The impact on the health of the Netherlands didn’t stop when the blockade lifted, however. Women who were pregnant during the famine gave birth to children who experienced life-long health obstacles. As adults, these children were more prone to obesity and diabetes, and they had higher levels of LDL cholesterol.

How is it that this generation, who was still in utero during the famine, still suffered the effects of their mothers’ malnutrition? The answer relates to epigenetics. A mutation involves a permanent change to the DNA sequence, whereas epigenetics only involves a change to the activity of the gene leaving the sequence unaltered. Think of epigenetics as turning switches on or off within a gene, without changing the gene itself.

During the Dutch Hunger Winter, the malnutrition suffered by pregnant women affected them on an epigenetic level, which was then inherited by their children. The lack of nutrition didn’t create gene mutations, but it was substantial enough to change the activity of those genes – in a way, it flipped the switches. Those “flipped switches” had multi-generational health impacts, and raised many questions regarding environmental impacts on genetic activity.

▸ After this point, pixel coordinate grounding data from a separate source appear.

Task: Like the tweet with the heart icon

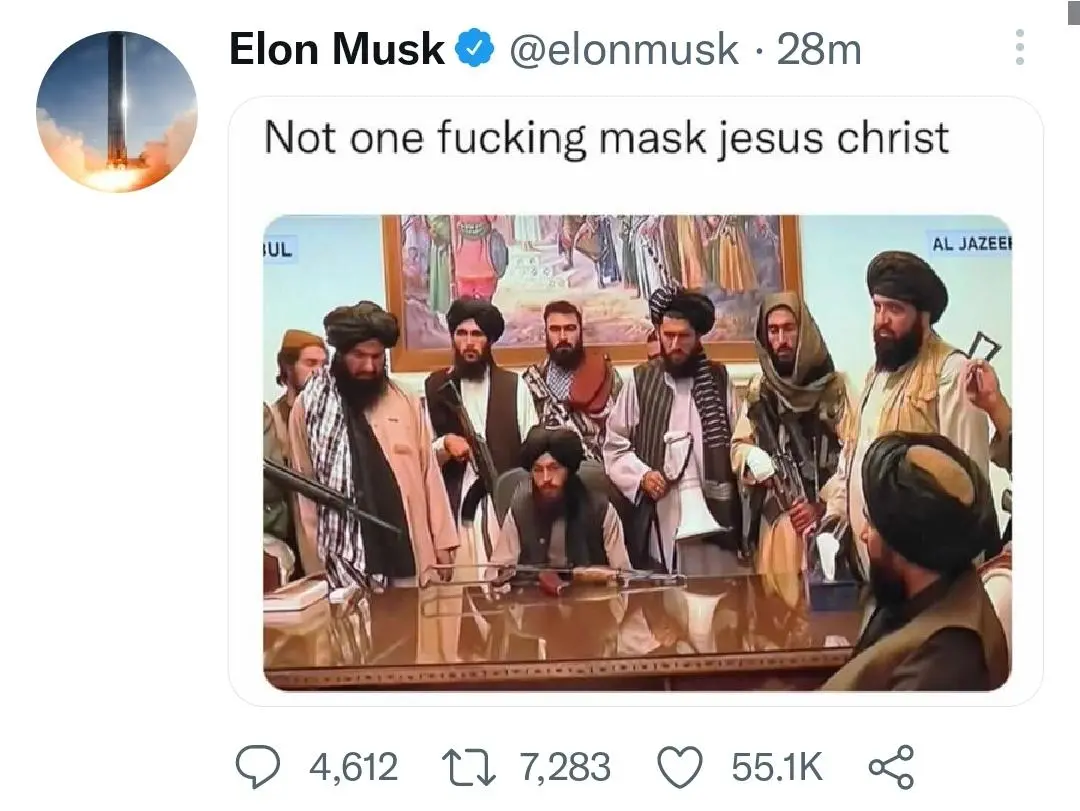Action: [681, 767]
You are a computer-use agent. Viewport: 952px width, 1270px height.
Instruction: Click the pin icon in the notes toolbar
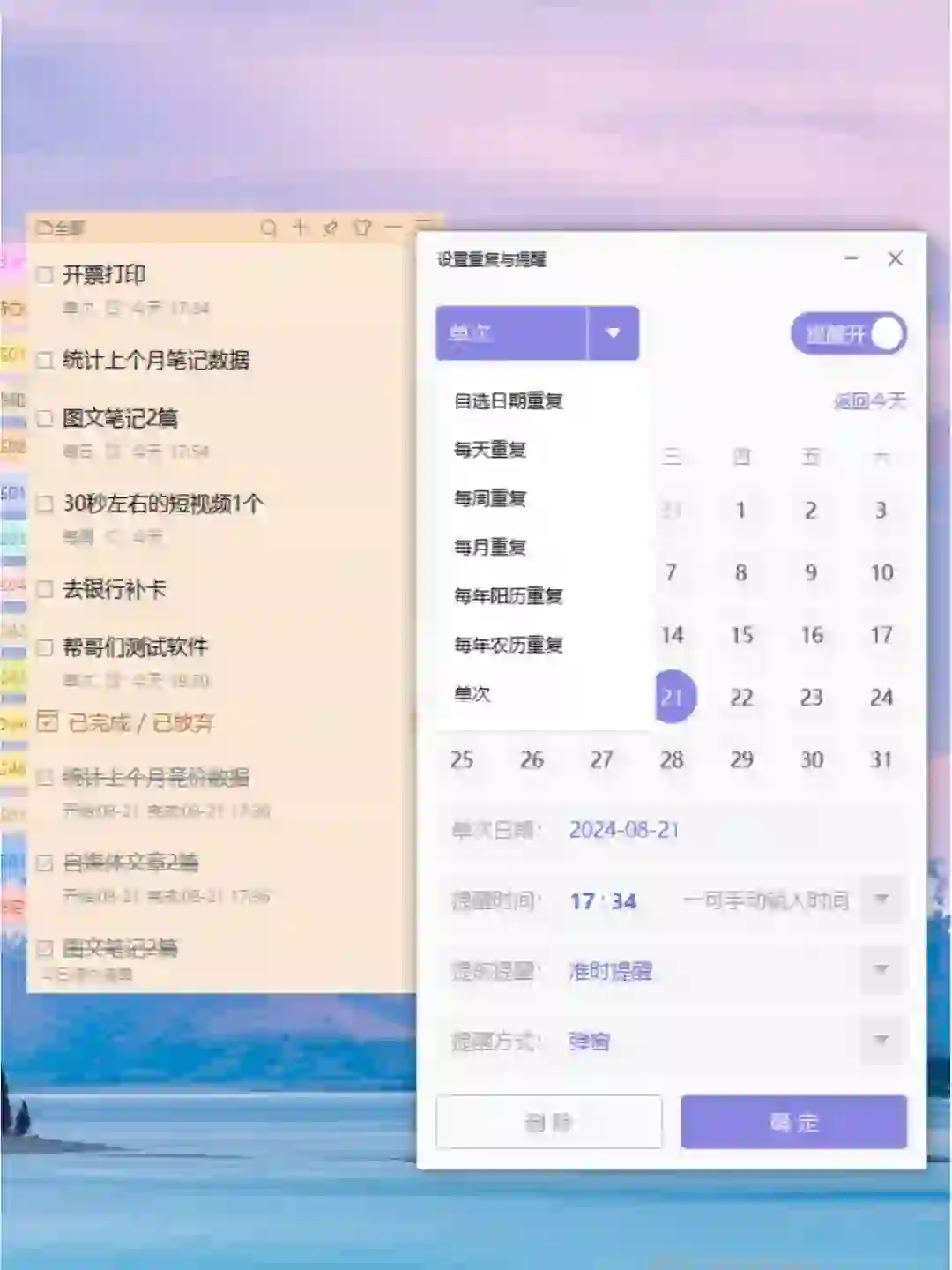coord(329,228)
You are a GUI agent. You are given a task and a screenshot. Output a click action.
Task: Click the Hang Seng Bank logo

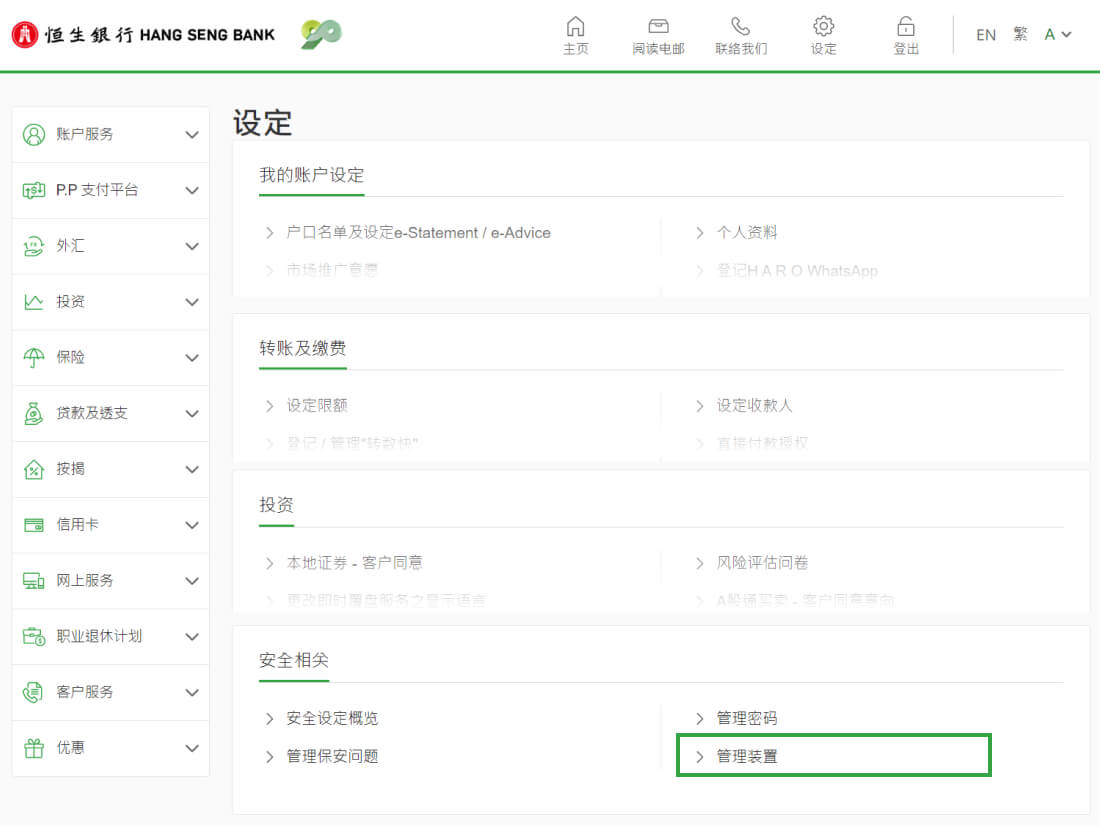(x=143, y=35)
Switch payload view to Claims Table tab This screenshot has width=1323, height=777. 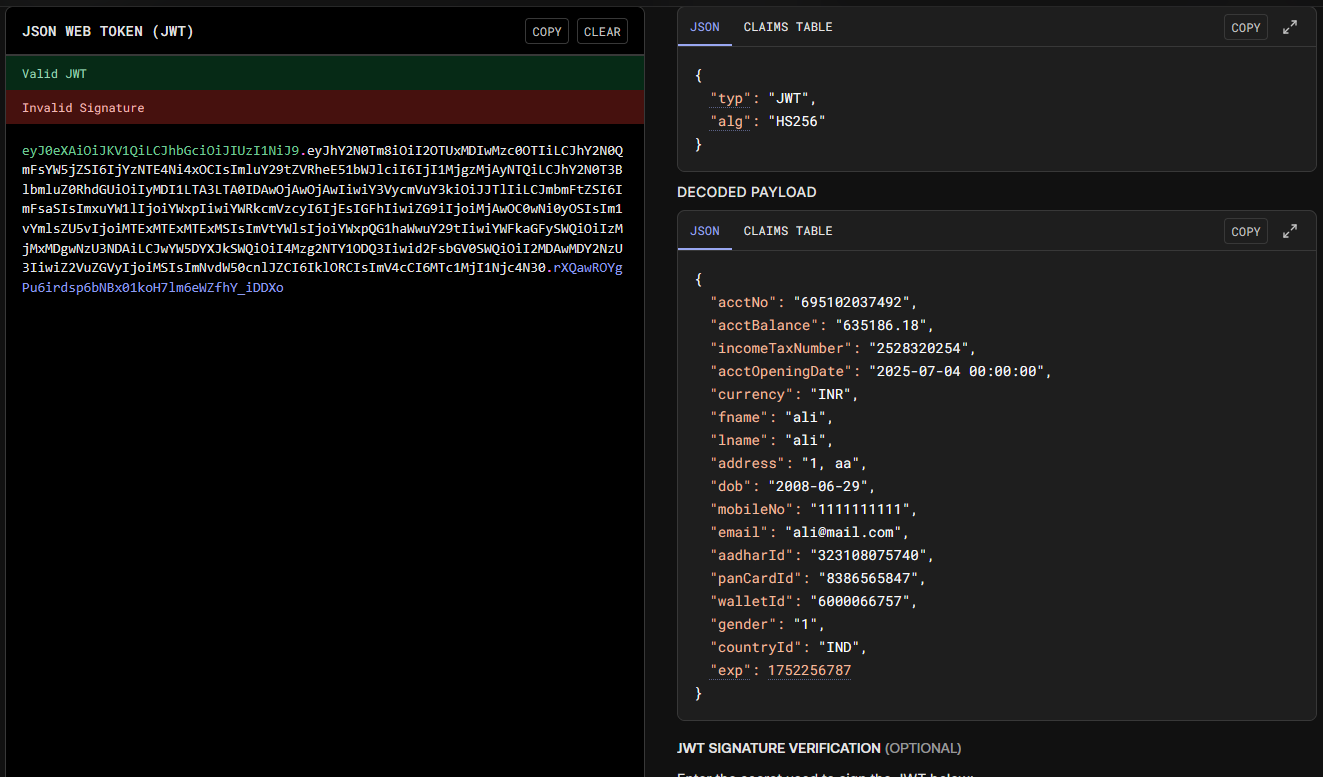tap(787, 231)

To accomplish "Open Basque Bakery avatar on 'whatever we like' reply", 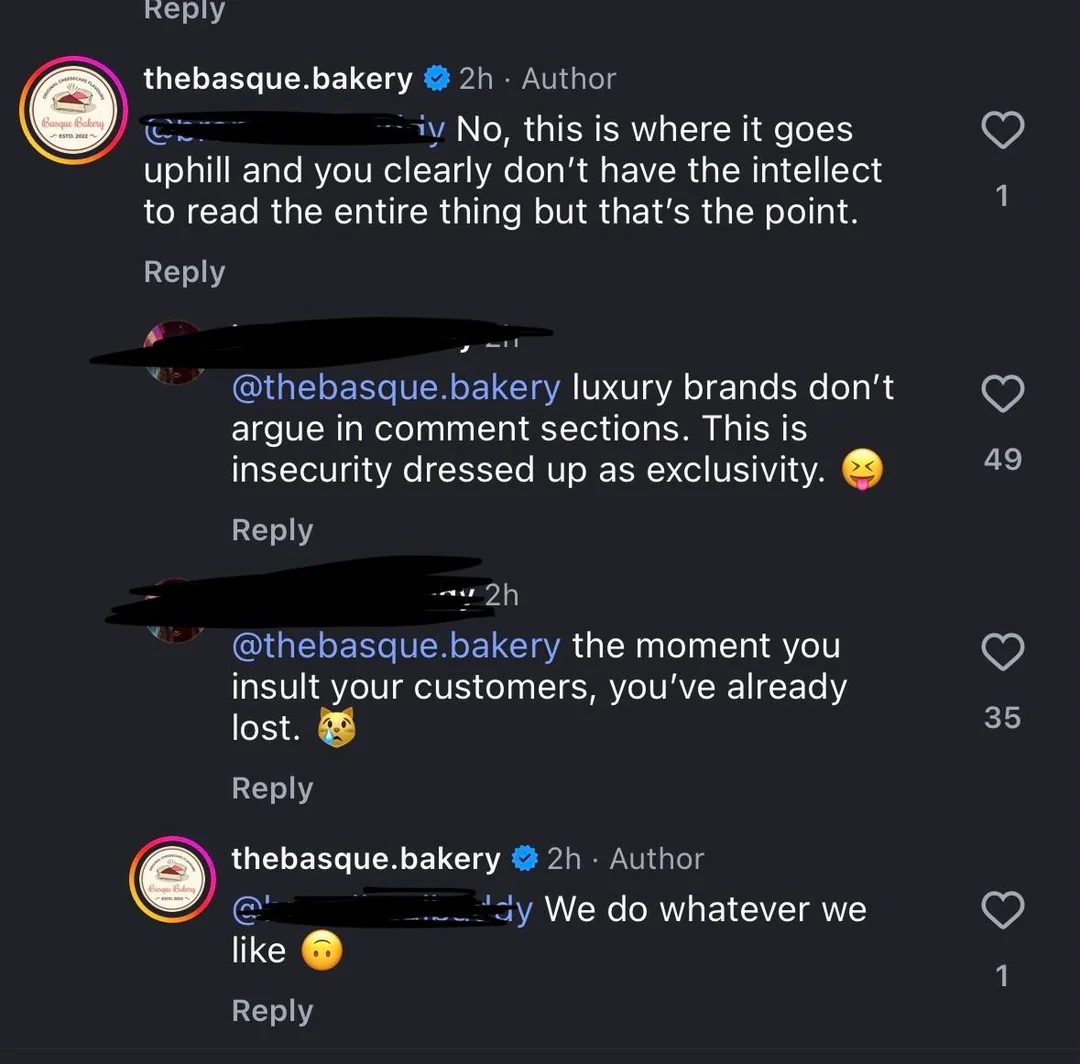I will pos(173,881).
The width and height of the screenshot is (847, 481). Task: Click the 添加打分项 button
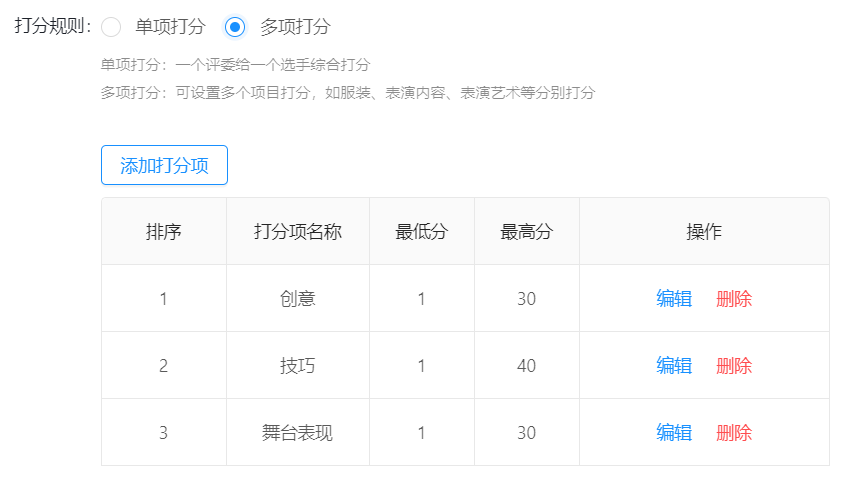click(164, 165)
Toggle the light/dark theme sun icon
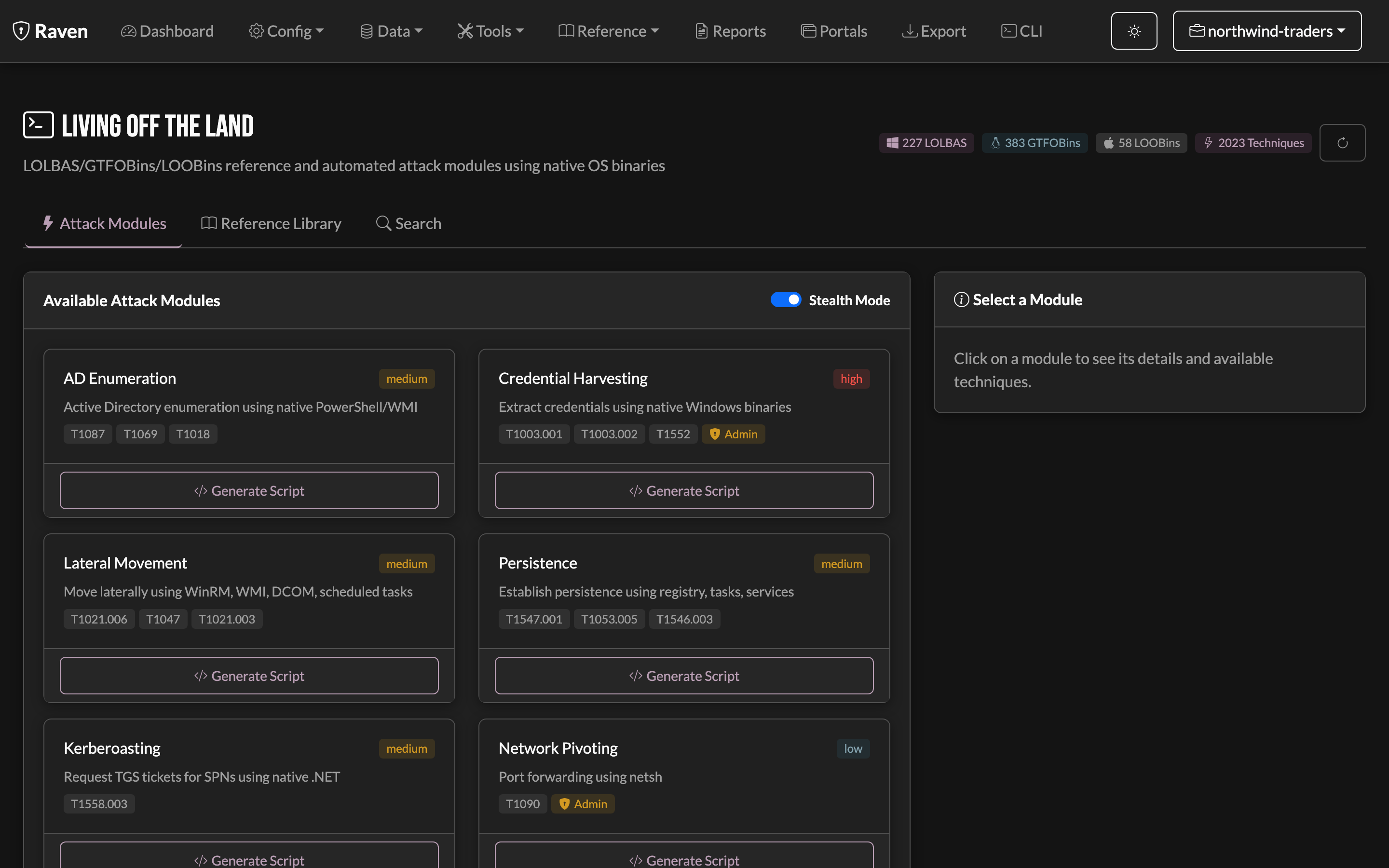This screenshot has height=868, width=1389. pos(1133,31)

If epigenetics can impact health negatively, could epigenetics also create positive health effects? Dr. Hsieh of N.C. State University’s Plants for Human Health Institute studies the potential of epigenetics to improve human health. For this, he studies the epigenetic phenomenon of gene imprinting, which relates to the activation or silencing of certain genes. While we inherit two working copies of most genes—one from each parent—we inherit only one working copy of an imprinted gene. The other remains silenced. Gene imprinting is found in both mammals and plants. Disruption in gene imprinting can cause diseases and several types of cancer in humans; in plants, when gene imprinting is disrupted, plants might produce larger or smaller seeds, or, in worst-case scenario, no viable seed at all. Understanding how the activation and silencing of these genes occurs can hold great potential in epigenetic research.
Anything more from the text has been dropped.